Volkswagen captured the holy grail of WRC prizes by securing an historic one-two-three finish on Rally Australia. Sébastien Ogier headed his teammates Jari-Matti Latvala and Andreas Mikkelsen to give his own hopes of retaining the world championship another boost and also ensure that his team walks away with a second consecutive manufacturers’ title.
The podium lockout underlined the German squad’s dominance throughout the weekend. Ogier’s victory by 6.8secs over his Finnish colleague is his 22nd top WRC honour, six of which have come this season alone. 1 min 11secs further back, Mikkelsen was kept on his toes by Citroën’s Kris Meeke for much of the rally, until the fascinating duel for the final podium spot was cut short on Saturday evening when the Northern Irishman was slapped with a hefty time penalty for cutting a corner illegally. Mikkelsen’s podium finish in Oz is his fourth of 2014.
The Coffs harbour-based event is a compact and tricky gravel affair, much of which is run through the dense New South Wales rainforest. Hard compound tyres are usually the order of the day, however rain showers can often throw a spanner in the works, meaning teams must be spot on with their selection of rubber. To further test the drivers’ metal, a new super special stage has been added to the 2014 itinerary to be run in darkness on Friday and Saturday evening.

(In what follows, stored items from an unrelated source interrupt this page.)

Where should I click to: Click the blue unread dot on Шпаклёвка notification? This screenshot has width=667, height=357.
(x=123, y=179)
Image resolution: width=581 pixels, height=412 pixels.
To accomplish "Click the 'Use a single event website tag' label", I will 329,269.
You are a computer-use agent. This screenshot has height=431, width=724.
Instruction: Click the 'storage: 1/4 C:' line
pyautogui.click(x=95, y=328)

No decisive blows were struck on day one’s opening leg but it was the VW trio of Ogier, Latvala and Mikkelsen who headed a bunched field by Friday evening. The top five cars were separated by under 8secs as night fell, with Kris Meeke and Mikko Hirvonen the men keeping pace with the Polo’s in fourth and fifth respectively. In fact, Meeke had led after two excellent stage wins in the morning and held on until the penultimate stage when he was caught by Latvala, only for Ogier to then leapfrog them both on the final test. Mads Østberg’s poor form in the DS3 continued as he sat seventh after day one, whilst behind him Fiesta pilots Robert Kubica and Elfyn Evans both made early errors that cost them vital seconds on the road. Rally Germany winner Thierry Neuville’s hopes of recording back to back wins were also dashed early on when his Hyundai i20 suffered broken rear suspension, costing 2mins and dropping him down to tenth.

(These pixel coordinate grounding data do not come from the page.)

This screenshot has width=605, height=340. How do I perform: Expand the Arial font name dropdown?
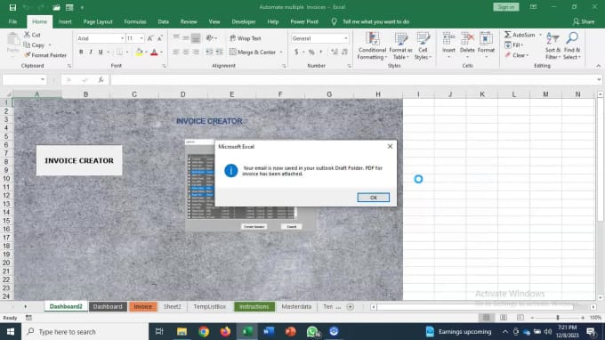(x=122, y=38)
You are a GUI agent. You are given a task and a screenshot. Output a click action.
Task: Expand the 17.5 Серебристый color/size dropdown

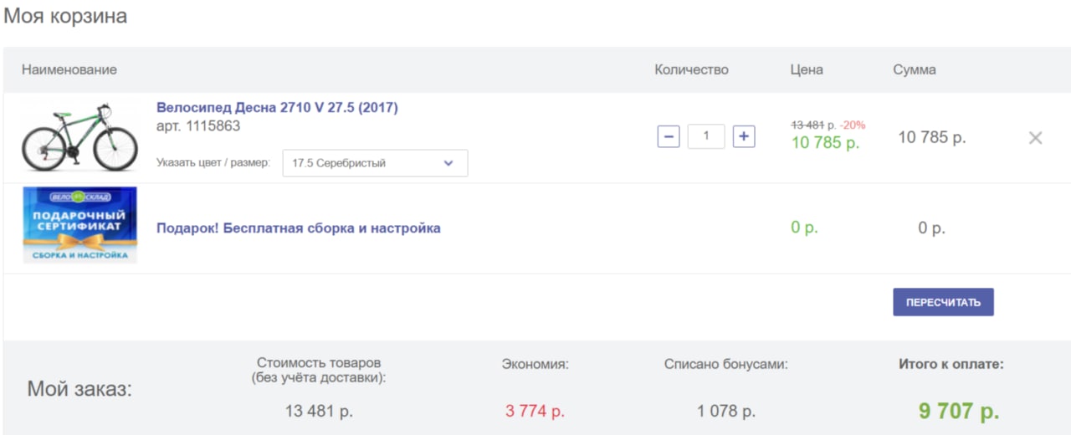coord(375,163)
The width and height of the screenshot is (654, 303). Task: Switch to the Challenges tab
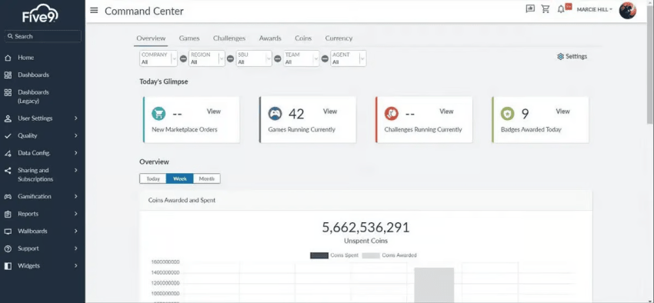point(229,38)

Rally Australia’s most pivotal action was played on day two, when Ogier snatched a vital advantage over his teammate and closest challenger Latvala. It was the Finn’s Polo R that set the early pace and the 29 year-old quickly eroded away the world champion’s lead with fastest times on the two morning stages. This left him with a 4.1sec cushion of his own; however the forecast for afternoon showers scuppered his attempts to maintain that gap. Going with the weather predictions, Latvala kitted out his Polo R with two soft tyres in anticipation of wet conditions. But the rains never came. Ogier, gambling with just one soft tyre, was able to push harder on the dry roads and took a decisive 13.4secs out of Latvala on the mammoth stage 11. This was enough to propel him in to an 11.8sec overnight lead that he wouldn’t relinquish.

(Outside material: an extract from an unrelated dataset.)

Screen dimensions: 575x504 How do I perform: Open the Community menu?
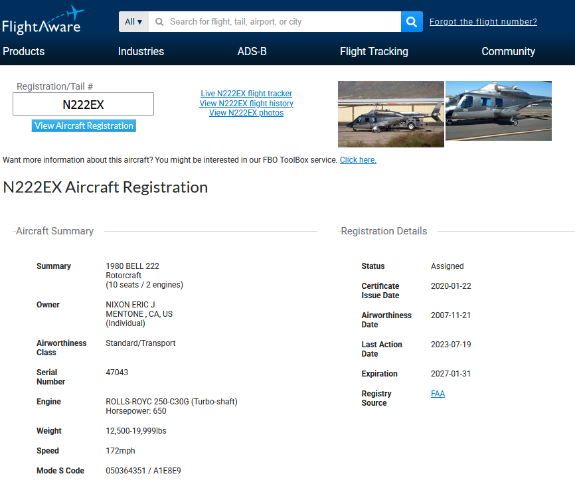(508, 52)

There was more drama further back in the battle for third, which had switched hands four times between Meeke and Mikkelsen during the day. By the evening the gap stood at just 1.5secs in favour of the Norwegian, however the Citroën man was retrospectively handed a 1 minute time penalty for illegally cutting a corner in the darkness of Saturday’s super special night stage. This blow not only left Meeke well adrift of Mikkelsen but also dropped him to fifth below M-Sport’s Mikko Hirvonen who had himself struggled the tackle the dry roads on a full set of soft tyres. Østberg and Neuville climbed to sixth and eight respectively but the day went less than smoothly for Kubica who bizarrely lost over a minute when he became distracted by a cockpit warning light and crashed his Fiesta RS on the approach to a crest.
Latvala still maintained slim hopes of catching his teammate on the final day and did indeed regain some ground with a string of rapid times on Sunday. However, Ogier remained unruffled and expertly managed his lead to take his second consecutive WRC victory down under. Latvala and an untroubled Mikkelsen followed him home in triumphant style for Volkswagen whilst Meeke managed to regain fourth place from Hirvonen, beating the Finn by 9.6secs. They were followed by the Hyundai pair of Hayden Paddon and Thierry Neuville in sixth and seventh but Meeke’s teammate Østberg suffered a frustrating end to another frustrating rally. He had to stop to repair a broken rear suspension arm on stage 19 and finally limped over the finish line ten minutes later in a disappointing sixteenth position.
The emotions in the VW camp could hardly be more contrasting to those of the unfortunate Norwegian. The very fact that this is the earliest WRC championship win in 25 years perfectly sums up the team’s iron grip on the series right now. Virtually impossible to beat at an individual rally and nigh on unstoppable over a whole season, there may have never been a more dominant WRC force in terms of overall package than this this one. With even his closest pursuer Latvala now fading a full 50 points in to the distance, Sébastien Ogier looks all set to secure his second consecutive drivers’ crown at his home rally in France which begins on 3rd of October.